Review by Brad Green:
Some movie soundtracks are inspired by plot; some by setting; some by visual elements; and some by the dance moves of the director. Actually, perhaps only one has been inspired by the dance moves of the director. This one. Apparently, it all began with Tony Martin “selling/telling us the story”, as David Graney puts it in the CD liner notes, which progressed to his “bouncing around the studio, mimicking sounds and grooves and moods and impersonating each character” and ultimately left more than enough of an impression to kick start creativity: “Later we’d improvise around our memories of his dancing moves.”

On first listen, and with all due respect to Martin for whose wit I have far more admiration than his wiggle, it seems an unnecessarily ugly and awkward way of educing a soundtrack from Graney and co-composer Clare Moore, which in the upshot sounds exactly like the soundtrack you’d expect from that pair if you simply sent them a one line brief: Deliriously silly crime comedy--go for it!

Unlike the parodistic pastiches oft inspired by the farce-meets-detectives genre, they haven’t so much sent-up, winked or nodded to stylistic forerunners, as given a big cheery wave to any old favourite that took their fancy.
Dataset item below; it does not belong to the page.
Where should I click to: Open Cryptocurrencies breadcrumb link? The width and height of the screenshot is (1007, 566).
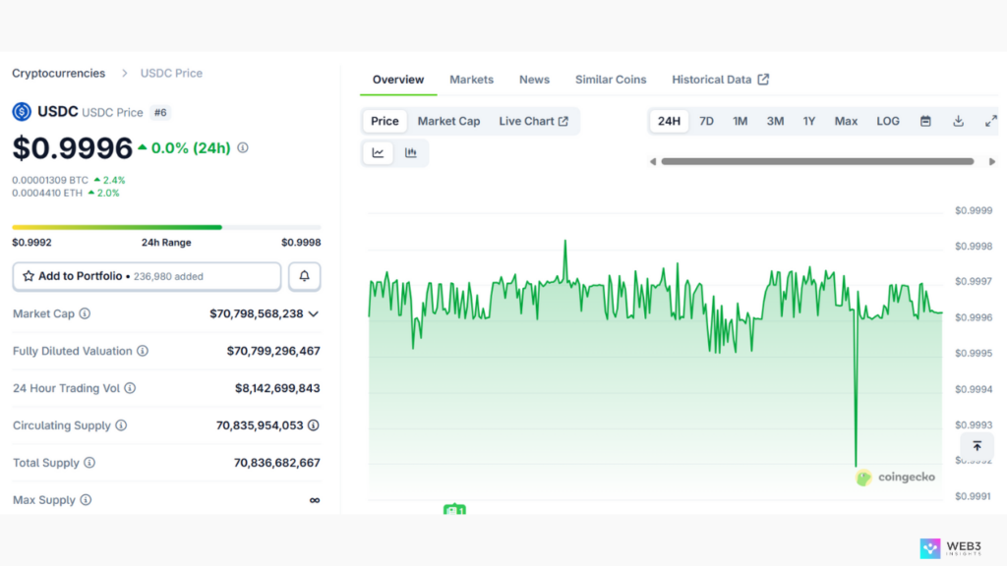coord(58,74)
Hence a homage to Lost in Space in the trumpet part of the title theme, which layers increasingly dissonant and unpredictable horns on a rigid synth-bass riff. The kookier the sprawling brass becomes, the better the effect, and by the end both the oddity and the impact are headed for the stratosphere.
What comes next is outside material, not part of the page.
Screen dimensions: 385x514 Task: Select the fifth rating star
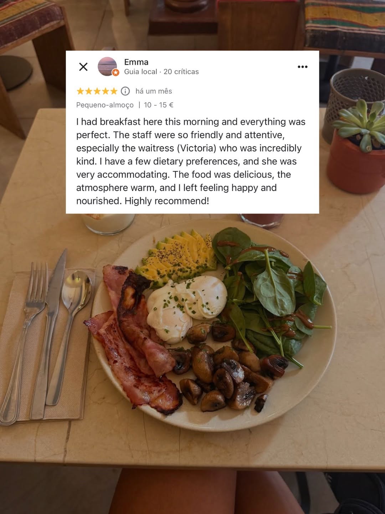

Graney and Moore have collaborated in various rock bands for the past 25 years -- he as principal songwriter and frontman, she as drummer and occasional multi-instrumentalist -- but this effort marks their soundtrack debut. Renowned for their neon tonal colours, theatrical bent and complete disinterest in pandering to conventional taste-makers, it must have seemed a project tailor-made for their talents. Yet they were struck in the initial stages by a bad case of conservative inclinations, hence the imperative for Martin to go the full boogie. 

One scene I trust the director didn’t showcase (with what in polite society is known as the horizontal rumba) is the love scene: or, judging by the grabs of dialogue, the alphabetically-coded-hyper-Karma-Sutra-demonstration posing as a love scene. For this cue, Graney takes a rare seat at the keyboards, layering together a dense and malleable texture that rolls like a waterbed under a wave of unlikely exploits, one of which (14U2C from memory) sounds like it would send a contortionist straight to the chiropractor. 

Graney and Moore’s technique has always been to embrace the good, the bad and the outdated of popular music and fuse them together without prejudice. The indisputable premise being that a vintage television theme is neither any more nor any less valid than a hook from whatever happens to be temporarily cool this week. 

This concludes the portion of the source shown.